(Stored records)

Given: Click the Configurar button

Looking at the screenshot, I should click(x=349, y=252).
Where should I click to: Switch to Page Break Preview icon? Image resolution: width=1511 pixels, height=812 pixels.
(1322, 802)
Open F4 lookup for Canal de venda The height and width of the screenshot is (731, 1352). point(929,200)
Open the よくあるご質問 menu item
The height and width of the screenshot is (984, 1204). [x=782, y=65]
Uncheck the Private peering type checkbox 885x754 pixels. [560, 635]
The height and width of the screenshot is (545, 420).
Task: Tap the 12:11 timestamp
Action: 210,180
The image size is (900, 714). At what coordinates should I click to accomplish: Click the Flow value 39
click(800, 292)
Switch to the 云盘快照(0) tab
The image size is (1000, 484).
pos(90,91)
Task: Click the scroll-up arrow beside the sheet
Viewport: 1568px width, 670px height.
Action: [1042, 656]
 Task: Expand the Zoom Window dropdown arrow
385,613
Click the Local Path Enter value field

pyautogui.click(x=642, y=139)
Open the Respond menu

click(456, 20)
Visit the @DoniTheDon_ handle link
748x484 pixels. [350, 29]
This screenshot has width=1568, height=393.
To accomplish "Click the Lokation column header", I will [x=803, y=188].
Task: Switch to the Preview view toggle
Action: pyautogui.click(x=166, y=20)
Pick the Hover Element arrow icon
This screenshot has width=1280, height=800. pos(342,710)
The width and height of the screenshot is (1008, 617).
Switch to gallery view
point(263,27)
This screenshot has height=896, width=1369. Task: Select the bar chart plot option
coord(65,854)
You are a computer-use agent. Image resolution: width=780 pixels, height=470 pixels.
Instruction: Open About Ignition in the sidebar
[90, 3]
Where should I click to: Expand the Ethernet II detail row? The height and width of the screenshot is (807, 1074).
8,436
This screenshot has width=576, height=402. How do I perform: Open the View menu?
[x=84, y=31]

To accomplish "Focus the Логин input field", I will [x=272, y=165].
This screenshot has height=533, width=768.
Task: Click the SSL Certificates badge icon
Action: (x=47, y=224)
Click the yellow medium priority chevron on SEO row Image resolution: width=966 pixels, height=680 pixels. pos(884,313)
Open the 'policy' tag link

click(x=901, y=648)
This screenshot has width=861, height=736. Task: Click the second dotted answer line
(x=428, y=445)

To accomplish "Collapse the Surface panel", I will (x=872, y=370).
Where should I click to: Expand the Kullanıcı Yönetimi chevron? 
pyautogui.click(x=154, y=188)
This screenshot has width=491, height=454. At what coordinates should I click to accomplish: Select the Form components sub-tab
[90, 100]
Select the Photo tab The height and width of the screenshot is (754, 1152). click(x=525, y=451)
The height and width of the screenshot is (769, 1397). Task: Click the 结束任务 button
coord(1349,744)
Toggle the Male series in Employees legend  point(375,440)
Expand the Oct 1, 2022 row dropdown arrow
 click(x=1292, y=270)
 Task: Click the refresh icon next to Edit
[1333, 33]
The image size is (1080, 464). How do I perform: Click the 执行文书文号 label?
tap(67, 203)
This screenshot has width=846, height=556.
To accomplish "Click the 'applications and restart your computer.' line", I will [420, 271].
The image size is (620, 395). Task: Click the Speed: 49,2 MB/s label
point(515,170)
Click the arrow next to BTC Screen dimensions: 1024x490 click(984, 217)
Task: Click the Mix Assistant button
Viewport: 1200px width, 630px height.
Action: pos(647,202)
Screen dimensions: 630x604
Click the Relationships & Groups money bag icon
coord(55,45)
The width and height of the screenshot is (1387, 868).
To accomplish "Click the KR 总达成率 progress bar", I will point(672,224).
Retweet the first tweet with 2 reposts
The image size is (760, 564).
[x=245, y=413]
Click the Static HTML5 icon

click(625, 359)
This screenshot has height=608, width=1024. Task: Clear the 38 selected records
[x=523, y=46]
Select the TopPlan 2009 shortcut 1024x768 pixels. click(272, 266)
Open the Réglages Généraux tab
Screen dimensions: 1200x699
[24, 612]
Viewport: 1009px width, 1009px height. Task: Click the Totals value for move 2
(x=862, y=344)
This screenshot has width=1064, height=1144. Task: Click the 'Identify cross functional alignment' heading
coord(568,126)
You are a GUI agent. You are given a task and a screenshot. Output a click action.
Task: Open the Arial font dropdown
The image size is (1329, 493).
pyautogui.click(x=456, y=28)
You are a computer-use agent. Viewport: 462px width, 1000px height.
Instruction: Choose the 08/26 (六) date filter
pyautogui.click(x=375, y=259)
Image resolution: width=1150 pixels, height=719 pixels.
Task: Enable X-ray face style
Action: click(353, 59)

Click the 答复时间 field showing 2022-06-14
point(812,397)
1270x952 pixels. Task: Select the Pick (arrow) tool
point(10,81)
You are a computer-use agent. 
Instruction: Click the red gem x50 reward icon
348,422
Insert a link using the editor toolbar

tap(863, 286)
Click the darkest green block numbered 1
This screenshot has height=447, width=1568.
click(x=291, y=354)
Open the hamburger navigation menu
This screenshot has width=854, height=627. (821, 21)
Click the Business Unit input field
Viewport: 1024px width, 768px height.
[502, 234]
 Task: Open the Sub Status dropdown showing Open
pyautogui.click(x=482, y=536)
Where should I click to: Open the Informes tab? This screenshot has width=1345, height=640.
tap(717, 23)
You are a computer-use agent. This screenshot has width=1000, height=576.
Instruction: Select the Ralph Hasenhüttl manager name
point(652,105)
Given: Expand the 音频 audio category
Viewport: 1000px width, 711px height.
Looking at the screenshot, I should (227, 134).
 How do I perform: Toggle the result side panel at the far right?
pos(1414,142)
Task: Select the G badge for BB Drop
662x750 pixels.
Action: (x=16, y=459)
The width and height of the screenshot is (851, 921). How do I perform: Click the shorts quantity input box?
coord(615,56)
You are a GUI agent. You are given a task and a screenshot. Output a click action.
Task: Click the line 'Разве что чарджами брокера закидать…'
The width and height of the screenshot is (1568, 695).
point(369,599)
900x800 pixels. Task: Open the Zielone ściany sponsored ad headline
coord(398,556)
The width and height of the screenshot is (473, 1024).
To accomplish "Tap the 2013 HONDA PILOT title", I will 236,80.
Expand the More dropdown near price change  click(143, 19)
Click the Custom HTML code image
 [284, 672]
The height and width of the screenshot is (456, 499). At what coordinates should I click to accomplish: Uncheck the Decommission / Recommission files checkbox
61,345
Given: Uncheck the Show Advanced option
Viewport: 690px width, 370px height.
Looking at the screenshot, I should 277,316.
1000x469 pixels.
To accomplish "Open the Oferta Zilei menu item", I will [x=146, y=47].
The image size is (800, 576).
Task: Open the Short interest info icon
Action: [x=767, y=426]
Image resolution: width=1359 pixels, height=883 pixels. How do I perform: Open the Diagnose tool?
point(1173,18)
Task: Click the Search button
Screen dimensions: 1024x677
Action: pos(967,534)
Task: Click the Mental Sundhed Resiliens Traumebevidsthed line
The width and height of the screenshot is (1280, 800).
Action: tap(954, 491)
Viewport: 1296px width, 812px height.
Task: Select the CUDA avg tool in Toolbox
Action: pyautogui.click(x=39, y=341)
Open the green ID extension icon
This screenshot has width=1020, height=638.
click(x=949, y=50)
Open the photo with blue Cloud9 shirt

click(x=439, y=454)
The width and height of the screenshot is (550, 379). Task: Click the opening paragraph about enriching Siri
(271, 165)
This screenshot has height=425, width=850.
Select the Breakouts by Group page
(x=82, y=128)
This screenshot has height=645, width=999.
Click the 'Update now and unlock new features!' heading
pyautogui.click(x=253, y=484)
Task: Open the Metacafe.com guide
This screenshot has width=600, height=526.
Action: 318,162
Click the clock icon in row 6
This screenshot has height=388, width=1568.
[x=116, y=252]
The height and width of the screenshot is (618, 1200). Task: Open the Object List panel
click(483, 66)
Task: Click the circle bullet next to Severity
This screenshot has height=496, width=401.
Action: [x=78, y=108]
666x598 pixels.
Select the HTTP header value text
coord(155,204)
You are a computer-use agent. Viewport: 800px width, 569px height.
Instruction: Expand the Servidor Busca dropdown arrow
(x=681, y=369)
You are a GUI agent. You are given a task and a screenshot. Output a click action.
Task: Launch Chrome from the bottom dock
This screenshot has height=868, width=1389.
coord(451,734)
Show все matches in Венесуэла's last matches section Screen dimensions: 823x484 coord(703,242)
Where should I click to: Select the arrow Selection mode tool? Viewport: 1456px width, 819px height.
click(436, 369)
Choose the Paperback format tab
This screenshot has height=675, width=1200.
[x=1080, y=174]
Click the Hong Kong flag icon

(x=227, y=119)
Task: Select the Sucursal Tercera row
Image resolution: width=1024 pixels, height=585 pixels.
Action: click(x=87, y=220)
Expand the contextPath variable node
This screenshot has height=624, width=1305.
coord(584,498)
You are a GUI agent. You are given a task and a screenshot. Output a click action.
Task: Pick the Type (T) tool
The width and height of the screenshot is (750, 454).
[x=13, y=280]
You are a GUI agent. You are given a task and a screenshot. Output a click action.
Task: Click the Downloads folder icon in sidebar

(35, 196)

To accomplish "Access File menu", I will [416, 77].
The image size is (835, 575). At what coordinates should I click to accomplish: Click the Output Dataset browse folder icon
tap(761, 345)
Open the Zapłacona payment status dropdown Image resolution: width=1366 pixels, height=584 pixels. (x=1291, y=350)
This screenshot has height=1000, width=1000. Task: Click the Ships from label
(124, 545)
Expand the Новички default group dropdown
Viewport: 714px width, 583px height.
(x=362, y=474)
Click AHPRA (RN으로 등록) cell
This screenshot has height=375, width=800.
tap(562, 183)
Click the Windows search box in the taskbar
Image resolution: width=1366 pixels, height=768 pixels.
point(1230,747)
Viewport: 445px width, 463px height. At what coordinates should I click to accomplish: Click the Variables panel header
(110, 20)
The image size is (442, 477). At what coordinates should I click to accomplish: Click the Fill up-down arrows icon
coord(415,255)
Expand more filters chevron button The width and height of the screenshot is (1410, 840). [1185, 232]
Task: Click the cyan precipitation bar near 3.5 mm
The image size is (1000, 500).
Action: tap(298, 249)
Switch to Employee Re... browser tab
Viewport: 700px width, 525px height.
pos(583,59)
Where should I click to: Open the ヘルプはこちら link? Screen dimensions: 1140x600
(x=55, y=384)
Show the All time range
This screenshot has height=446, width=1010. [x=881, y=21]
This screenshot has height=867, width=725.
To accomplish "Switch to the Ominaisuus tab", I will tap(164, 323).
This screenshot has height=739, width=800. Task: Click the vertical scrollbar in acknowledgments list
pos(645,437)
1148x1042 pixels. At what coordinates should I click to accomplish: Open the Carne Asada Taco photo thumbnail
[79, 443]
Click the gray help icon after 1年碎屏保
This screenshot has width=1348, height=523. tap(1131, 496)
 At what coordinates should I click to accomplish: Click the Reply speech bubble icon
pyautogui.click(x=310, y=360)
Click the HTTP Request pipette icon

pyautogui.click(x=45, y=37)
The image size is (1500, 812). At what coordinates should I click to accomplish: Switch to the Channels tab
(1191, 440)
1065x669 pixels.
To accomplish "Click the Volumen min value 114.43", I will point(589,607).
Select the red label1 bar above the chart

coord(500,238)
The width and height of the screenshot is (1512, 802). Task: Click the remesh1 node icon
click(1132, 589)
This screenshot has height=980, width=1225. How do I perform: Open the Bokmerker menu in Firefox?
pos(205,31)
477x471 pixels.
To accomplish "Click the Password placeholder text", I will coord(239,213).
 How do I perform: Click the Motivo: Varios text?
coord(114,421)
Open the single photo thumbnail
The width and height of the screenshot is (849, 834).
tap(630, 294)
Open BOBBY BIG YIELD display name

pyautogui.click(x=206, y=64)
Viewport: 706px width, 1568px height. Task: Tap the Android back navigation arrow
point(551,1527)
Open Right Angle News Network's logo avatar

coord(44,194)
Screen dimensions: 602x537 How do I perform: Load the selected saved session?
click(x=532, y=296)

== Requirement ==
Retype the entries above exactly, but only from the line containing "This screenshot has height=868, width=1389." through the line containing "Show все matches", both included.

== The answer ==
This screenshot has height=868, width=1389.
coord(451,734)
Show все matches in Венесуэла's last matches section Screen dimensions: 823x484 coord(703,242)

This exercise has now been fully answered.